(Stored dataset items)

=== Section Start ===

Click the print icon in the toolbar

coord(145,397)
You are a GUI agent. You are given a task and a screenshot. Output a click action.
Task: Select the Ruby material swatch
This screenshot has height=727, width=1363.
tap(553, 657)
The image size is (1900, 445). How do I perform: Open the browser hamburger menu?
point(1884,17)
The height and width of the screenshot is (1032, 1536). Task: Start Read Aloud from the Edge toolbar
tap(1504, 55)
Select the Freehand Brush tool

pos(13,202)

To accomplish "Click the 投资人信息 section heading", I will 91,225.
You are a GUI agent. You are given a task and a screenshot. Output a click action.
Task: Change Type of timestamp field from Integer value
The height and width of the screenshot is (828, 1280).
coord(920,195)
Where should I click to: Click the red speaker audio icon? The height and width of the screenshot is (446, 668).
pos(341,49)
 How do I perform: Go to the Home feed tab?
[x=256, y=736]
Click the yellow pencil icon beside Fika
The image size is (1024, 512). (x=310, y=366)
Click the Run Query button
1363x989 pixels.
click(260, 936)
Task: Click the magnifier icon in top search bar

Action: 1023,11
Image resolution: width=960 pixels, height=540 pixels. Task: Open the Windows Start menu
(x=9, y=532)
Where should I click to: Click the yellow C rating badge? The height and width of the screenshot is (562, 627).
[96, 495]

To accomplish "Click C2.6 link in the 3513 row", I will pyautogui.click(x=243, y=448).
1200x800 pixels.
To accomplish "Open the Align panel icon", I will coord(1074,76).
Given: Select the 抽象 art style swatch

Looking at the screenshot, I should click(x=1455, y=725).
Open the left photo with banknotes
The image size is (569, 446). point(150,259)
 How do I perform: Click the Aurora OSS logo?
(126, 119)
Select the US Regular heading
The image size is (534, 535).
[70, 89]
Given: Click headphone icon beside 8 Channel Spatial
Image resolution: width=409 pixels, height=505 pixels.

=== Section End ===

What you are asked to do. Print the records above exactly as written.

Your response.
Click the print icon in the toolbar

coord(145,397)
You are a GUI agent. You are given a task and a screenshot. Output a click action.
Task: Select the Ruby material swatch
This screenshot has height=727, width=1363.
tap(553, 657)
The image size is (1900, 445). How do I perform: Open the browser hamburger menu?
point(1884,17)
The height and width of the screenshot is (1032, 1536). Task: Start Read Aloud from the Edge toolbar
tap(1504, 55)
Select the Freehand Brush tool

pos(13,202)

To accomplish "Click the 投资人信息 section heading", I will 91,225.
You are a GUI agent. You are given a task and a screenshot. Output a click action.
Task: Change Type of timestamp field from Integer value
The height and width of the screenshot is (828, 1280).
coord(920,195)
Where should I click to: Click the red speaker audio icon? The height and width of the screenshot is (446, 668).
pos(341,49)
 How do I perform: Go to the Home feed tab?
[x=256, y=736]
Click the yellow pencil icon beside Fika
The image size is (1024, 512). (x=310, y=366)
Click the Run Query button
1363x989 pixels.
click(260, 936)
Task: Click the magnifier icon in top search bar

Action: 1023,11
Image resolution: width=960 pixels, height=540 pixels. Task: Open the Windows Start menu
(x=9, y=532)
Where should I click to: Click the yellow C rating badge? The height and width of the screenshot is (562, 627).
[96, 495]

To accomplish "Click C2.6 link in the 3513 row", I will pyautogui.click(x=243, y=448).
1200x800 pixels.
To accomplish "Open the Align panel icon", I will coord(1074,76).
Given: Select the 抽象 art style swatch

Looking at the screenshot, I should click(x=1455, y=725).
Open the left photo with banknotes
The image size is (569, 446). point(150,259)
 How do I perform: Click the Aurora OSS logo?
(126, 119)
Select the US Regular heading
The image size is (534, 535).
[70, 89]
Given: Click headphone icon beside 8 Channel Spatial
Image resolution: width=409 pixels, height=505 pixels.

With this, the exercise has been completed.